The Swedish Schumpeter Lecture 2013 featured world renowned scholar Philippe Aghion, Professor Harvard University. Pontus Braunerhjelm started the lecture by introducing Philippe Aghion and welcoming the audience, a mix of academics, policy makers, and business and organization representatives.
– Philippe Aghion is an internationally leading economist who has made significant contribution to growth theory. He has also made contribution to R&D, investment, education and industrial policy, Pontus Braunerhjelm said.
Philippe Aghion commenced his lecture What Do We Learn From Schumpeterian Growth Theory? by explaining the basis of his theory. Basically, he built the model around the notion of creative destruction. This model makes distinct predictions on several aspects of the growth process and also allows the use of micro data. The aim was to bridge the gap between micro and macro and thereby also explain yet unexplained phenomena.
The theory has operationalized Schumpeter’s notion of creative destruction in two ways: 1) it has developed models based on creative destruction that make distinctive predictions on several aspects of the growth process and 2) it has allowed us to use rich micro data to test these predictions. In the process, the theory has improved our understanding of the underlying sources of growth.
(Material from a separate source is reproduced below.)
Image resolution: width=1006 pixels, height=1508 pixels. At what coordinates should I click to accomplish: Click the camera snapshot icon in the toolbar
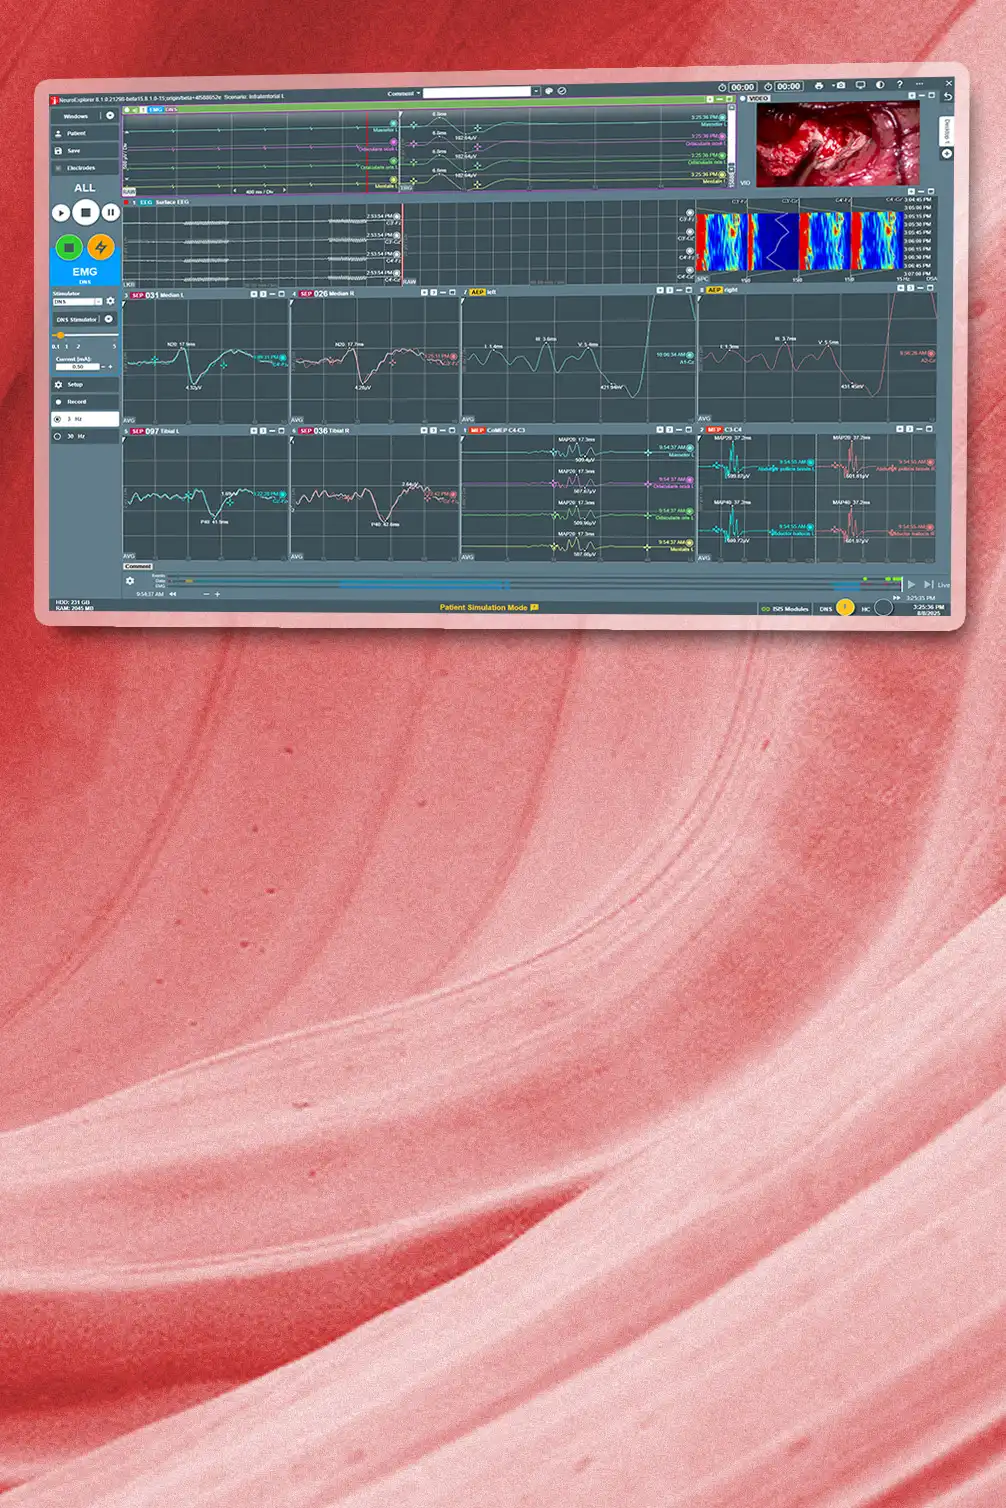tap(840, 85)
As a background, Philippe Aghion outlined the main ideas of Schumpeterian growth theory. They are: 1) growth results from quality-improving innovations, 2) innovations result from motivated (R&D)investments, 3) innovations induce turnover and obsolescence (creative destruction).
Philippe Aghion continued talking about how growth and development interact. When growth meets development, explained Aghion, the Shumpeterian theory helps bridge the gap between micro and macro and it is a useful tool for growth policy design. Moreover, it suggests departing from the “Washington consensus” view whereby the same policies should be recommended everywhere. Finally, Philippe Aghion added, it also suggests that both policy and institutions matters.
– With this theory, we depart from the Washington consensus. Depending on where you are we do things differently and the level of development matters in designing policy.
– Policy of innovation and growth is important, which one did not speak about 25 years ago.
Philippe Aghion also underlined that democracy itself is essential to the process of creative destruction. Without democratic institutions, firms and other interests collude and growth is reduced.
– Lack of democracy is a constraint on the frontier of innovation and growth.
Philippe Aghion went on to talk about how the theory can be used, given these conditions for growth, to design constitutions and the political economy. In doing this he addressed various angles of the problem such as different levels of development and the double-edged sword that is competition.
– The theory has implications for “the infant industry argument”. Developed countries have more firms that are neck at neck with each other.
Philippe Aghion’s research has provided better understanding of how firms gain advantages, fall behind or catch up.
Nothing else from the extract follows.